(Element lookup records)
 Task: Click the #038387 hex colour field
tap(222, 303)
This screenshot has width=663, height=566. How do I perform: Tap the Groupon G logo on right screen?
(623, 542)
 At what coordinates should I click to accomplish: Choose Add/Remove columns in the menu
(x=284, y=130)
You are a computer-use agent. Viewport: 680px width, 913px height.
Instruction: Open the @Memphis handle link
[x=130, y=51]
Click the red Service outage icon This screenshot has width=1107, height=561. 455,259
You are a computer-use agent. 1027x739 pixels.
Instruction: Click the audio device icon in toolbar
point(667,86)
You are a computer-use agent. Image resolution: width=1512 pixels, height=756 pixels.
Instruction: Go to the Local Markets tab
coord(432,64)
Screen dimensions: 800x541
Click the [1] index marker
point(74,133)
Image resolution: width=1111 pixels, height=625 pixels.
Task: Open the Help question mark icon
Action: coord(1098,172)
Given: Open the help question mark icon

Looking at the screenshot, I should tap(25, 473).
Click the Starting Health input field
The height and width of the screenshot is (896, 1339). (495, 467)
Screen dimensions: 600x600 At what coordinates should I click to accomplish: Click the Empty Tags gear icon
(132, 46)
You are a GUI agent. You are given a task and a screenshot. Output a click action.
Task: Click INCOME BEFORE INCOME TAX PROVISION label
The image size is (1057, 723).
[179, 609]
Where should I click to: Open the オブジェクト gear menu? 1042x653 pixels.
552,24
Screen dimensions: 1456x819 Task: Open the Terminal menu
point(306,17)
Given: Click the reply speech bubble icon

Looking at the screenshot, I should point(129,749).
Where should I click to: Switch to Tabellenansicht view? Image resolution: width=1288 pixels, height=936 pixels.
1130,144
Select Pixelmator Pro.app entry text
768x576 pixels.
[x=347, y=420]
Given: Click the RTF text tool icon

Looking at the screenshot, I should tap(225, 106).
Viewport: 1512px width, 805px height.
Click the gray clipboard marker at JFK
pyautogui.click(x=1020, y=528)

• THE TASK: Reproduce the records from the line with "You are a computer-use agent. Viewport: 680px" up to and including the line with "coord(432,64)", switching "Instruction" to "Task" and leaving everything else unchanged.

• EXERCISE ANSWER:
You are a computer-use agent. Viewport: 680px width, 913px height.
Task: Open the @Memphis handle link
[x=130, y=51]
Click the red Service outage icon This screenshot has width=1107, height=561. 455,259
You are a computer-use agent. 1027x739 pixels.
Task: Click the audio device icon in toolbar
point(667,86)
You are a computer-use agent. Image resolution: width=1512 pixels, height=756 pixels.
Task: Go to the Local Markets tab
coord(432,64)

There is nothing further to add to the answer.